5.5. Experimental Results
(1) Speech Synthesis
1) Speech Quality Evaluation
The primary objective of speech synthesis is to generate speech that is natural, clear, and expressive, achieving high-quality standards in terms of naturalness, timbre consistency, and intelligibility. To comprehensively evaluate the performance of the proposed highly expressive speech synthesis system, we conducted experiments on a speech test set and assessed the results using MOS, MCD, and WER metrics.
As shown in
Table 1, the proposed LLFM-Voice significantly outperforms baseline models in speech quality, achieving the best results in both MOS (4.12) and WER (3.86%). Compared to VITS, LLFM-Voice leverages the contextual learning capability of large language models to more accurately model the relationship between text semantics and speech content, resulting in smoother and more natural synthesized speech. Additionally, the autoregressive emotional embedding employed in LLFM-Voice enables smoother emotional transitions across the speech sequence, further enhancing the naturalness of emotional expression. Compared to Mixed Emotion TTS, LLFM-Voice shows clear improvements in both MCD and WER. This demonstrates that autoregressive modeling with large language models can more precisely predict phonetic features, ensuring speech clarity and avoiding the phoneme blurring issues often caused by static emotional embeddings. Compared with EmoDiff, LLFM-Voice also yields superior results in MCD and WER. Although EmoDiff utilizes diffusion models to enhance emotional expressiveness, its denoising process may cause phoneme oversmoothing, which compromises clarity and fine-grained control of emotional variation. In contrast, LLFM-Voice, driven by a large language model-based content front-end, more effectively models prosody, rhythm, and dynamic emotional changes in speech, thereby significantly enhancing the expressiveness of the synthesized output.

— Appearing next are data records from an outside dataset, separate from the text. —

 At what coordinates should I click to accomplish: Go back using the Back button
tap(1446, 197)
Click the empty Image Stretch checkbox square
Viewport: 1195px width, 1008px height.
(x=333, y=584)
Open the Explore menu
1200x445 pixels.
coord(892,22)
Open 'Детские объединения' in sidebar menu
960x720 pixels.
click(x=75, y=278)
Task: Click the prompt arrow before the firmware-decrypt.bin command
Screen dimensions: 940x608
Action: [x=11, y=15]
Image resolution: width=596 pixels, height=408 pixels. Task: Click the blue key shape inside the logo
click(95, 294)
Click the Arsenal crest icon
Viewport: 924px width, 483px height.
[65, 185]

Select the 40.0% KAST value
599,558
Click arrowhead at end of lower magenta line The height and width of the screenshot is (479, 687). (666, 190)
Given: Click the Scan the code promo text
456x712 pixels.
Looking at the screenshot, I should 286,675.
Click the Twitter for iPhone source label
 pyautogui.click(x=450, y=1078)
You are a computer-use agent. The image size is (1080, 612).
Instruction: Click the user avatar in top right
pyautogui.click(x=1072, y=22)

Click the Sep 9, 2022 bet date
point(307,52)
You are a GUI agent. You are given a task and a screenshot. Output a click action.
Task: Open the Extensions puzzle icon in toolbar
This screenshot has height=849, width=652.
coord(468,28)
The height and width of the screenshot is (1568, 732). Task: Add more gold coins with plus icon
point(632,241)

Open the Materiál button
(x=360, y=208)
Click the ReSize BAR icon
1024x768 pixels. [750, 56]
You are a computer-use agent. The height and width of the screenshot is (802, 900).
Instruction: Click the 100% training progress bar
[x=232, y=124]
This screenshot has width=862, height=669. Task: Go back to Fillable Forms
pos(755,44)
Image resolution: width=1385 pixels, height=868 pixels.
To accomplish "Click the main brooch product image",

2) Speech Timbre Similarity Evaluation
To comprehensively evaluate the performance of different speech synthesis methods in terms of speaker timbre preservation, we utilize two metrics: Speaker Mean Opinion Score (SMOS) and Speaker Embedding Cosine Similarity (SECS).
As shown in
Table 2 and
Figure 8, LLFM-Voice demonstrates outstanding performance in both SMOS (4.03) and SECS (0.85), significantly outperforming VITS and Mixed Emotion TTS, and achieving speaker similarity scores comparable to EmoDiff. These results indicate that LLFM-Voice, through autoregressive modeling powered by a large language model, can more accurately predict speaker timbre features, producing synthetic speech that closely resembles the target speaker’s voice. Compared to VITS, LLFM-Voice shows substantial improvements in both SMOS and SECS, suggesting that VITS, which relies solely on a variational autoencoder to model timbre, may suffer from timbre blurring or loss of speaker individuality. In contrast, LLFM-Voice benefits from the contextual representation learned by the large language model, which effectively enhances speaker identity consistency. Relative to Mixed Emotion TTS, LLFM-Voice achieves a significant advantage in the SECS metric. This implies that traditional methods based on static emotional embeddings have limitations in timbre control and struggle to preserve speaker-specific characteristics. LLFM-Voice, by employing an autoregressive mechanism, allows the synthesized speech to gradually inherit the target speaker’s timbre features, thus improving stability and speaker fidelity. Compared to EmoDiff, LLFM-Voice yields a higher SMOS and slightly better SECS. Although EmoDiff, as a diffusion-based model, can improve speaker similarity to some extent, its denoising process may result in the loss of fine-grained timbre details, thereby affecting overall clarity. LLFM-Voice, on the other hand, leverages the semantic understanding and emotional embedding capabilities of large language models to maintain more natural and consistent timbre, while also delivering better subjective perceptual quality.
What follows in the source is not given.